This includes 54 in Phase III compared to 46 in the same quarter last year. Now I'll turn the call over to the operator to open the telephone lines for your questions and our answers.

Hey, Jerry, could you -- I know you mentioned there is 54 customers in Phase III. And then later in the press release you talk about 95 according to the Alliance for Regenerative Medicine.

Is it fair to say that you have 54 of the 95? Or is there something in that data that kind of is not quite that easy -- straight forward?

Paul, that's a good question. I'm going to turn that over to Mark Sawicki, who is more -- who is closer to that data than I am.

Yes. So it's a reasonable correlation.

It may not be letter to letter the exact same number but I would say it's an expectation that's appropriate when -- if you're looking at it from a modeling standpoint.

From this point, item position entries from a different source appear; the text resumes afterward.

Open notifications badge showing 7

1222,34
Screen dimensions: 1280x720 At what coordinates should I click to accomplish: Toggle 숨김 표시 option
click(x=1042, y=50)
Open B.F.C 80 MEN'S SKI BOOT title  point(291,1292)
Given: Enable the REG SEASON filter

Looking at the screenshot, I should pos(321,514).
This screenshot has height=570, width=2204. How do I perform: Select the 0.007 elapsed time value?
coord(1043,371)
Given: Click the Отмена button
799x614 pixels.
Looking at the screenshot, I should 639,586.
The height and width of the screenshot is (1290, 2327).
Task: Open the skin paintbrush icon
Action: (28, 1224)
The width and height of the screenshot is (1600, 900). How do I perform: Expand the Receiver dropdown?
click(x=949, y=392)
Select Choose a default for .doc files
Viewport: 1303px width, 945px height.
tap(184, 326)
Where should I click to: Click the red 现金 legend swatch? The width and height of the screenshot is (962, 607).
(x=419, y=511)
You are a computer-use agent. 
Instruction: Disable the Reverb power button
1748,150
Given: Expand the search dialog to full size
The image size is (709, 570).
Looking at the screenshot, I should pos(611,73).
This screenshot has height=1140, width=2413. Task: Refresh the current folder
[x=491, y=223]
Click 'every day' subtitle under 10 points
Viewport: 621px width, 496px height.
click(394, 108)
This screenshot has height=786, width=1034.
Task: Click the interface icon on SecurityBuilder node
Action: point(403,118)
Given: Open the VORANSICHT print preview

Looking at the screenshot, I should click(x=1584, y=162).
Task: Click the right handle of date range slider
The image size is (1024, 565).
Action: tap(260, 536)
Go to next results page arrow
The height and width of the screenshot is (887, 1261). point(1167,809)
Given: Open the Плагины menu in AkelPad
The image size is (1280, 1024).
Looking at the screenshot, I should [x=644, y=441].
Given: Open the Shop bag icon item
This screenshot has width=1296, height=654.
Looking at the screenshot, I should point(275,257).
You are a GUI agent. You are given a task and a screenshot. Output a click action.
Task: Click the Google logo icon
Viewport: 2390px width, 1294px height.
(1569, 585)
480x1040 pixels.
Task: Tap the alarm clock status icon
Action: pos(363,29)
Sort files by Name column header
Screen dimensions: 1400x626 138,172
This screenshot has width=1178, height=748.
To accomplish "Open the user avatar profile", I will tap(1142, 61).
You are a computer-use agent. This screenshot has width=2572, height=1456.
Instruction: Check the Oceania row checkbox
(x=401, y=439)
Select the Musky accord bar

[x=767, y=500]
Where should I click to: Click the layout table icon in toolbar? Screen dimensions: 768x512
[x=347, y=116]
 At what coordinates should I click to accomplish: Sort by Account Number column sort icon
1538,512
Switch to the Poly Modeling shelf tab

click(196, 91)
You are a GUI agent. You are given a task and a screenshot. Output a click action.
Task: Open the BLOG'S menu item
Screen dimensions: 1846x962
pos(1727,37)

And Jerry, as we now move further into your corporate history in a quarter like this with the commercial success being pretty big. Can you talk -- what are you seeing as barriers to entry to what you do?

Has that -- what's changed in the last quarter or two in your mind as you look at how good of a spot and how tough it would be to replicate what you do?

Paul that's another good question. We continue to strengthen.

Our market of course is growing. It's a very -- it's an expanding universe in many, many ways.

So we know we're going to get competition in various sorts over time but our strength is growing all of the time. And it's being recognized such as our partnership with Lonza.

It starts with our Cryoportal Logistics Management system flowing through to the -- to our Cryoport Express Shippers. We're announcing the first new advanced therapy shipper in the world.

This -- and it will be -- we have announced it and it will be rolling out in December. We -- and then it moves from there to other IT like the SmartPak II Condition Monitoring System which talks with the Cryoportal Logistics Management System in near real-time.

It actually talks with it. We can communicate and actually monitor in detail.

Our expertise is consistently growing on the inside. We have products and services.

So the point is that we have a system and it's more than just any one thing at Cryoport. It's the system that sets us apart from everyone else in the world.

So to replicate it, it will take -- it would take -- to replicate Cryoport it would take a lot of time and a lot of money. So that's where I think we are -- I think we're in a great position.

And then the last one for me would be the Lonza transaction, obviously a very prestigious firm in the industry, and you're guiding in this comments $25 million to $30 million over the next five years. How do you get to those numbers?

It would seem to me that, if you have an approved therapy and they can achieve the $10 million goal per therapy it would seem like $25 million to $30 million is kind of conservative. So what's your rationale behind that $25 million to $30 million?

Paul, it is a conservative number. And as you know, we tend to be on the conservative side.

We don't want to disappoint anyone in terms of the outlook. We don't want to overstate our position.

We're solid. So we took our base with Lonza today.

We extrapolated that based on growth factors. But as far as going to any specific therapies certainly, if there's a blockbuster one blockbuster alone can be $30 million to us.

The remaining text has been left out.